What the task requires: Every line from the one containing "Криминални (639, 122)" through the end of the data is to be copied exactly, and nothing outside that range.

Input data:
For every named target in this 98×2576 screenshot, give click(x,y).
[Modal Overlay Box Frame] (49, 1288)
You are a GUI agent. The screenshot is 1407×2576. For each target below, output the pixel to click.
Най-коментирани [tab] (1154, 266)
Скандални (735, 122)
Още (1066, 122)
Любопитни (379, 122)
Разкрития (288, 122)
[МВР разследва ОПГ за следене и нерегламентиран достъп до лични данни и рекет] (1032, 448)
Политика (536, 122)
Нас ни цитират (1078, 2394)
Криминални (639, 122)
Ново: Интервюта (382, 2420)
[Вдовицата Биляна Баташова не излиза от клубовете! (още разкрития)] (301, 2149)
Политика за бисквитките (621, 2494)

Exercise answer:
Криминални (639, 122)
Ново: Интервюта (382, 2420)
[Вдовицата Биляна Баташова не излиза от клубовете! (още разкрития)] (301, 2149)
Политика за бисквитките (621, 2494)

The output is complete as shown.